Available data |
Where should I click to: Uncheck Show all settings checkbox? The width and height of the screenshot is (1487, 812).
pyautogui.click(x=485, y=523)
---
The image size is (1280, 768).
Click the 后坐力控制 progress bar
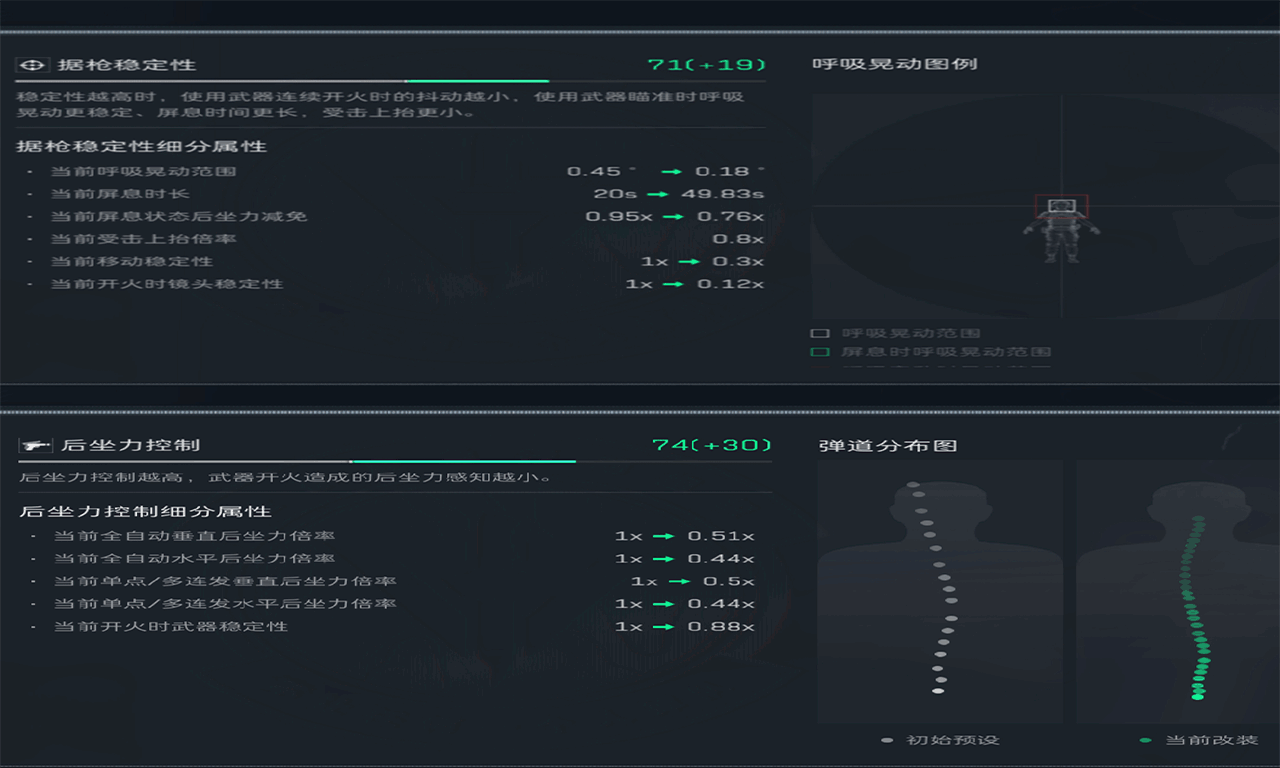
* * *
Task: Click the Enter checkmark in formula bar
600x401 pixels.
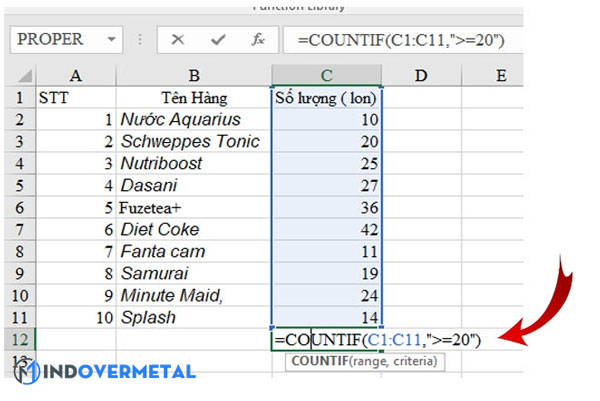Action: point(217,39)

Work to be completed |
Reproduce only the lines above spanning from the line containing "The image size is (1280, 768)." through the line containing "Click the 后坐力控制 progress bar", word for word.

Output for this task |
The image size is (1280, 768).
Click the 后坐力控制 progress bar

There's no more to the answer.